My results that I achieved from the series of tests were all parallel to my original forecast. I did not expect a complete match when I first predicted the outcome of my experiment. However what I did achieve was close to my original prediction and I am thoroughly pleased with the final outcome. I recorded no major anomalous results although on my second run of the experiment the optimum peak was at 35ºC and from that temperature the amount of respiration fell. Unlike this on the other two trials of the experiment the optimum peak fell at 40ºC, therefore the average optimum peak was 40ºC, like originally predicted. This difference may have been caused due to a problem with the method, for example the temperature may have risen during the experiment due to overheating with the Bunsen burner. The temperature of the water beaker may have fallen slightly when performing the test at 40ºC, due to under heating with the Bunsen burner. These problems could have been prevented, had there been enough funds available to supply me with an electrically thermostatically controlled water bath. The method I used was far from floorless, but despite that it still turned out successful, as there was no major anomalous results. If I felt it was necessary, further work could be done to improve the test, for example I could test with amount of respiration after 20 minutes, and I could leave the yeast to acclimatise for 10 minutes rather than only 5 minutes. I could attempt the experiment with the yeast in a conical flask rather than a boiling tube, to enquire into whether any different results could be found.

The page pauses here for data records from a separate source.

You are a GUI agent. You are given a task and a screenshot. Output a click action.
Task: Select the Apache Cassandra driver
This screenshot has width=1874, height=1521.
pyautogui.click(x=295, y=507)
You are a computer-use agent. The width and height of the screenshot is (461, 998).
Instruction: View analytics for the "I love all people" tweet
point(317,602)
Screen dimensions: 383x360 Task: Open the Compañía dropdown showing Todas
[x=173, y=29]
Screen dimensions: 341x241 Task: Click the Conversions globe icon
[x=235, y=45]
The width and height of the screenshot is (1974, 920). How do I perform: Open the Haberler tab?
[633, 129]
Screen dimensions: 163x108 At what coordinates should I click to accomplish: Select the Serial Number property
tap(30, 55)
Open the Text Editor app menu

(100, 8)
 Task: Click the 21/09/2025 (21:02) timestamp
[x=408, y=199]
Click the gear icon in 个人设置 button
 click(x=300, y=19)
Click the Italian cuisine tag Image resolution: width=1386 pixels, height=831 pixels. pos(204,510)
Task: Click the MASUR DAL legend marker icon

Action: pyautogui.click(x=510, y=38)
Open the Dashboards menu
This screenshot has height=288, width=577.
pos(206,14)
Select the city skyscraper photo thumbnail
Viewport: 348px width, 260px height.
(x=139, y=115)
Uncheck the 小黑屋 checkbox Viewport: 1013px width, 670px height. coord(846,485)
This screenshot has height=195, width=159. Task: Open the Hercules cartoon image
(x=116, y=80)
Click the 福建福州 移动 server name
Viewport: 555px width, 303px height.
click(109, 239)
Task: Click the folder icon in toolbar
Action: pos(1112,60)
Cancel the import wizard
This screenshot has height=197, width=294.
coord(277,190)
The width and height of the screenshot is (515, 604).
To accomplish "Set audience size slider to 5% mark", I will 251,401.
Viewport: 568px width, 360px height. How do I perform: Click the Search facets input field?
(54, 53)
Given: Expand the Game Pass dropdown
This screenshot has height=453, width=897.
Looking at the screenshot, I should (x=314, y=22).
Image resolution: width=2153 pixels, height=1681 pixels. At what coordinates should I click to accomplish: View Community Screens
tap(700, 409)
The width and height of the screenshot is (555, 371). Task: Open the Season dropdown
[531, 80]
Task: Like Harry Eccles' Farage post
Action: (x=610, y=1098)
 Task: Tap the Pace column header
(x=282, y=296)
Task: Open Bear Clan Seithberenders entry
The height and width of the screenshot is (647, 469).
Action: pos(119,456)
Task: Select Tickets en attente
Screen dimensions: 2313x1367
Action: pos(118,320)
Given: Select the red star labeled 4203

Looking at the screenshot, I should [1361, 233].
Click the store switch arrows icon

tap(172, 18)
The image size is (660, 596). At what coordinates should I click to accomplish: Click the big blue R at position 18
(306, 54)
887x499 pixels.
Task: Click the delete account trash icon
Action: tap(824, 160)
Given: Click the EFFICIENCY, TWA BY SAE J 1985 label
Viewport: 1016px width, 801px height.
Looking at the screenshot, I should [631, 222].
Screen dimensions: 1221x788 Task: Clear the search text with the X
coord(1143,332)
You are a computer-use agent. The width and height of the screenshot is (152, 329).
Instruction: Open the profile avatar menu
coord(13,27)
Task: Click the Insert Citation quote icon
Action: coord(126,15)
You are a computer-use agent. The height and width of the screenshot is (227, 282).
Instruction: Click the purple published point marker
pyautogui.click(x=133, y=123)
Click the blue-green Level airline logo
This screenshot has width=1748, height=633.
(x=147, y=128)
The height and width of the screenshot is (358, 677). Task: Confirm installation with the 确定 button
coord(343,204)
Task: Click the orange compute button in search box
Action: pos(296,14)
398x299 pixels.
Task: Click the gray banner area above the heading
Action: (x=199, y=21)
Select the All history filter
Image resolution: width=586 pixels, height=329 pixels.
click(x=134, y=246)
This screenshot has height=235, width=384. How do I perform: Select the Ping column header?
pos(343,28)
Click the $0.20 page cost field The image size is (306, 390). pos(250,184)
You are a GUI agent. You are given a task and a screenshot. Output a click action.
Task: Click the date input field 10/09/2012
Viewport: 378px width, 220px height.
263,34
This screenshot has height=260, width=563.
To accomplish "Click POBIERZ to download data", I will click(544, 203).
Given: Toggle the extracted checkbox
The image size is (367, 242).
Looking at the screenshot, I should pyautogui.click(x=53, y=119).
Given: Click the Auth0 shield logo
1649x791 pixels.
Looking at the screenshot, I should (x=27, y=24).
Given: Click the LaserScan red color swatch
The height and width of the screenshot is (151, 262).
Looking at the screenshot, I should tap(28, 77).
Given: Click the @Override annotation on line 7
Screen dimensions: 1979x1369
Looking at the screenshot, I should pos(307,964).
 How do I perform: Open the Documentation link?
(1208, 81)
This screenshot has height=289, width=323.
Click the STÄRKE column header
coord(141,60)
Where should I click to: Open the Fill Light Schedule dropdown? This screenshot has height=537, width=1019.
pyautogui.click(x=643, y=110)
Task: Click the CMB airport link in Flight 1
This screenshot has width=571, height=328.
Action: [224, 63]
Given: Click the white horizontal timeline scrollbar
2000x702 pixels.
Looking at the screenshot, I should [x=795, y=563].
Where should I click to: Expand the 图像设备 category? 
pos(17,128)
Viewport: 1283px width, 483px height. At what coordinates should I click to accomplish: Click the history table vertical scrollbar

        Overall I feel it was a successfully completed experiment which went to plan and was carried out with no major problems or drawbacks. The results all prove my initial predictions, and they are evidence that both the lock and key hypothesis and collision theory are taking place in reactions. As predicted my results show that temperature has an effect on the rate of respiration of yeast. The further the temperature is increased the higher the rate of respiration. This is until a certain point where the enzymes active site becomes denatured due to the heat. This is shown in my results as on average, from 40ºC the respiration rate begins to fall due to denaturisation of the enzyme structures.